Update and Rig Review with Dan

Hey Then When Fans, It’s been a while since we posted anything, so I thought I’d give you a quick update and then go over my guitar rig just for fun and because it ties in to what we’ve been up to.

Then When are writing new material for our next release. The tunes are really shaping up nicely and we can’t wait to share them with you. We plan on going into the studio in the next month or two and laying down six to seven new songs. We’re going to have a new logo and new merch when we launch the release. Tentatively, the title of the new release is “Strange Lost World”.

In preparation for recording, I was getting my guitars and pedal board ready and thought it would be cool to put together a rig rundown post to share my methodology, signal chain, and inspiration for the build.


I have a few electrics, A PRS S2 singlecut, an ‘80s Kramer Pacer, a Les Paul Studio, and a Warmoth partscaster. Without a doubt, the partscaster is my favorite. I chose all the specs for it, designed the control layout, and put it together. The Warmoth neck is 24 ¾” scale with a 10” – 16” compound radius fretboard. The neck and fretboard are roasted maple, the nut is a 1 ⅝” Graph Tech TUSQ, the frets are stainless steel 6150s, and the neck also has an asymmetric curve that makes it just so comfortable. The pickups are both Seymour Duncan. There’s a Trembucker JB in the bridge and a Jazz in the neck. Both have individual coil tap switches that provide surprisingly good single coil tones. The volume knob is placed just out of the way for strumming, picking, and getting to the pickup selector switch, but close enough to use quickly. I opted for no tone knob because for my entire guitar-playing life the only thing I’ve ever done with a tone knob is obsessively make sure it’s up all the way. I could geek out for hours talking about every little nuance of this guitar. It plays like a dream and I get a variety of great tones out of it.

Pedal Board

I rebuilt my pedal board in preparation for going into the studio, but I also wanted to make it simple to set up and use live. I needed something that was going to be quiet, versatile, and solid. I wanted the ability to go straight to the board for reamping but also hear my rig when I lay down the tracks. To accomplish this, I built a patch bay and a buffer bay to route my signal through the pedals, effects loop, and provide direct (dry) outs for my tuner and recording.

Here’s the signal chain:

Guitar > patch bay in > Cry Baby 535 Wah > buffer bay in > TC Electronic Subnup > Kokko phaser > MXR Uni-Vibe > Ibanez Tube Screamer > electro-harmonix Soul Food > buffer bay amp out > amp preamp > amp effects loop send > buffer bay FX in > Boss FV 500 H Volume pedal > Boss DD7 Digital Delay > buffer bay FX out > amp effects loop return

Things that are not in the signal chain:

patch bay direct (dry) out > Korg PB01 Tuner

patch bay TRS > dual button footswitch

Here’s the ins and outs of the patch bay and buffer bay:

patch bay:

guitar side: in, direct out, TRS, TRS

board side: direct out, direct out, TRS, TRS

buffer bay:

guitar side: in, effects loop send (to pedals), buffered effects loop return (to amp), buffered amp out

board side: buffered pedal loop out, effects loop send (to pedals), effects loop return (to amp), amp out

I found the plans for the patch bay and buffer bay on vertexeffects.com after watching YouTube videos on the Vertex Effects channel.
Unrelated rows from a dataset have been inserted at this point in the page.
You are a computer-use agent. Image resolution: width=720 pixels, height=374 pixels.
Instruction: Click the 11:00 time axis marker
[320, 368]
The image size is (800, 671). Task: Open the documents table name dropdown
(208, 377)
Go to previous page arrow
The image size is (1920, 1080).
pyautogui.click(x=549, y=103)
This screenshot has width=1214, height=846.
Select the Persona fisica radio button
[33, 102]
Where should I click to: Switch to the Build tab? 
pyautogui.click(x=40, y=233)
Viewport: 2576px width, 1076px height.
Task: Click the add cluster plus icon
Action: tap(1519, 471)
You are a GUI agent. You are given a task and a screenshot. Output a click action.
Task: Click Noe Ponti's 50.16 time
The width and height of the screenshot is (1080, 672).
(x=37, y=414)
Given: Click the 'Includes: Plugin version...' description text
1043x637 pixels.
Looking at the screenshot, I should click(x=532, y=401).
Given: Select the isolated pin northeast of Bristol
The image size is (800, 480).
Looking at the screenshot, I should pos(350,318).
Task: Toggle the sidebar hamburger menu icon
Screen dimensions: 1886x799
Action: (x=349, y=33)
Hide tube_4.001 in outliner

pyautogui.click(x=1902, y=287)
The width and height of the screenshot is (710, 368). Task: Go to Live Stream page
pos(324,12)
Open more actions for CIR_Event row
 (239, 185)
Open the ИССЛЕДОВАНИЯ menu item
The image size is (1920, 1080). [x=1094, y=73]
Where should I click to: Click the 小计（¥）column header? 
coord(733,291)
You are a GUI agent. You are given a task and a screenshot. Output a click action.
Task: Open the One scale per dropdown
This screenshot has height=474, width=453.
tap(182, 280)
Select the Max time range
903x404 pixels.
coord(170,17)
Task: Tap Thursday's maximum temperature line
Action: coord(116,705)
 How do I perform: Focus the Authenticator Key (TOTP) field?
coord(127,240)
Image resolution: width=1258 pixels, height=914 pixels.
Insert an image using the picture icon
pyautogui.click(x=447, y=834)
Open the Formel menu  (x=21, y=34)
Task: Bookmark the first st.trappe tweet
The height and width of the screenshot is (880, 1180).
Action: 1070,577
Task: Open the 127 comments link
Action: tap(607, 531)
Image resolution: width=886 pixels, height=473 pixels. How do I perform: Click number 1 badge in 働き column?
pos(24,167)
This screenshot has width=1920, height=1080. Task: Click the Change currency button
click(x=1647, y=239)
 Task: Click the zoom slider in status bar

I modified them slightly for my purposes, basically just combining different options so I could route the signal the way I wanted.


My main amp is a Mesa Boogie Dual Rectifier Tremoverb 100 watt combo. It sounds amazing, but it’s a big-ass heavy tube amp that has its idiosyncrasies. I only take it out for recording and bigger gigs. For practice and most gigs, I’m using a Boss Nextone Special. It’s very close sounding to a real tube amp, light weight, and reliably consistent. It’s also incredibly loud. The power level can be set at 0.5 W, 20 W, 40 W, or 80 W. For practice I have it at 20 W, and we’re a pretty loud band.

That’s a wrap

Thank you for spending some time with me. I can’t wait to show you what we’ve been working on. It’s gonna rock your strange lost world.